The student must complete all degree requirements within five years of initial enrollment.
Doctor of Philosophy in Urban Studies
An applicant must meet Graduate School requirements, hold a master's degree or the equivalent in a social science or a related field, and meet the criteria established by the Urban Studies Programs Faculty to be considered for admission:
- Three letters of recommendation from persons familiar with the applicant's academic work. Recommendation forms may be obtained from the Urban Studies Programs office.
- A sample of the applicant's written work that demonstrates the applicant's ability to conduct independent social science research and/or the ability to critically analyze the work of others.
- A letter of intent outlining the applicant's reasons for graduate study.
- GRE scores.
- A response to a question that elucidates the applicant's reasons for taking up the academic study of urban affairs and describes her/his intellectual ambitions in the field.
Course of Study
Minimum degree requirement is 33 credits beyond the master's degree; these credits include core courses, a methodological specialization, a topical specialization, and a dissertation. At least 27 credits must be earned in UWM courses while in the doctoral program. Credits for the methodological specialization and the topical specialization combined must total at least 15 credits, with 6 credits from one area and 9 from the other. Students will decide, in consultation with their advisor, whether to focus more on methods or on topics. In consultation with their major professor and the program director, students must develop a plan of study, which should be filed in the USP office by the end of the second semester of enrollment.
Core Courses (12 credits)
All doctoral students must take a required set of four core courses as follows. Qualified students may be exempted from the quantitative competency/statistics course, but they must take an additional three credits of electives in methodological or topical tracks. Unless otherwise indicated, courses are 3 credits.

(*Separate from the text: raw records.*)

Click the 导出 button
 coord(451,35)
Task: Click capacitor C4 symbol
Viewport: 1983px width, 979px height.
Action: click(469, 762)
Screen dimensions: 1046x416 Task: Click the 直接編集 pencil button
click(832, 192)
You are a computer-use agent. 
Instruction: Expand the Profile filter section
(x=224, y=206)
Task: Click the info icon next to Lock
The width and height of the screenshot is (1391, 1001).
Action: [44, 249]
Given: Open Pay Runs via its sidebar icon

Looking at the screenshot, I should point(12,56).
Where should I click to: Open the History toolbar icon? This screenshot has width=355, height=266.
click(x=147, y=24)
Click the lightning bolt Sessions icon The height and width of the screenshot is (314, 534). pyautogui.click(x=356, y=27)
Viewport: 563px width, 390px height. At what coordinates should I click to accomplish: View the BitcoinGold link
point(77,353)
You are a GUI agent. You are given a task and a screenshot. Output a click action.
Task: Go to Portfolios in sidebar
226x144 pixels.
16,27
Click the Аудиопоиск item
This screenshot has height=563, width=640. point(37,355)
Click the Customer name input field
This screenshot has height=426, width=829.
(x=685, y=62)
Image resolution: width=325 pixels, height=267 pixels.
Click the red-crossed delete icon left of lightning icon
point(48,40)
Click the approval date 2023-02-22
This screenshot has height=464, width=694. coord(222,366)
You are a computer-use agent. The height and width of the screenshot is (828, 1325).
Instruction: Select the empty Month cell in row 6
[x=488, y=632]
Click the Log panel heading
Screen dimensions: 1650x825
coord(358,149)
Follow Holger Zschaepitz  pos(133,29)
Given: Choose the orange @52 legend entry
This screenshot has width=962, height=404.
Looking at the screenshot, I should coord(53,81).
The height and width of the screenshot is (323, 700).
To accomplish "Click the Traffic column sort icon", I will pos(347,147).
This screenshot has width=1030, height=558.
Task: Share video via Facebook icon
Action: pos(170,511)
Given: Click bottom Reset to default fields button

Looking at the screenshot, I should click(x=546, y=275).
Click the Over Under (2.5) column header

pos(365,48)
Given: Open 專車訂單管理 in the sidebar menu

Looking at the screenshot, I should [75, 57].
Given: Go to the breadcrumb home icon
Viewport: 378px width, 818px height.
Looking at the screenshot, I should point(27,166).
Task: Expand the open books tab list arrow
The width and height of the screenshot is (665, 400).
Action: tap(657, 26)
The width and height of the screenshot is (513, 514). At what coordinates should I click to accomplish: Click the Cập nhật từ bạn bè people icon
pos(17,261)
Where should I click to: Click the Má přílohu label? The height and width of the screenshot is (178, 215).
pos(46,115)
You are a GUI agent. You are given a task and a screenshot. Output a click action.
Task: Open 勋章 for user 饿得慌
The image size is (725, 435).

- Urb Std 921 Seminar: Research Methods in Urban Studies
- Urb Std 984 Research Design for Urban Studies
- Urb Std 981 Perspectives Toward Change in Urban Social Institutions (name change to “Argument in Urban Studies Scholarship” pending)
or Urb Std 983 Contemporary Urban Social Structure and Change
- Geog 547 Spatial Analysis, 4 cr
or Hist 595 The Quantitative Analysis of Historical Data
or Sociol 760 Advanced Statistical Methods in Sociology
Methodological Specialization (6-9 credits)
Students must declare one specialization from the following list and take two to three courses, for a total of 6 to 9credits. Credits taken in the methodological specialization and the topical specialization combined must total at least 15 credits.
- Statistical Analysis/Quantitative Research Design (2 course minimum)
A methodological specialization in statistical analysis requires Sociol/Urb Std 982 Advanced Quantitative Analysis and at least one additional statistical/quantitative course beyond the core competency. This course, selected in consultation with the student’s advisor, should support research objectives and dissertation goals. See the Graduate Program Director for a list of qualifying courses.
- Geographical Information Systems (2 course minimum)
A methodological specialization in GIS requires the following two courses. Students who elect this specialization must take Geog 547 to complete the statistical/quantitative core competency.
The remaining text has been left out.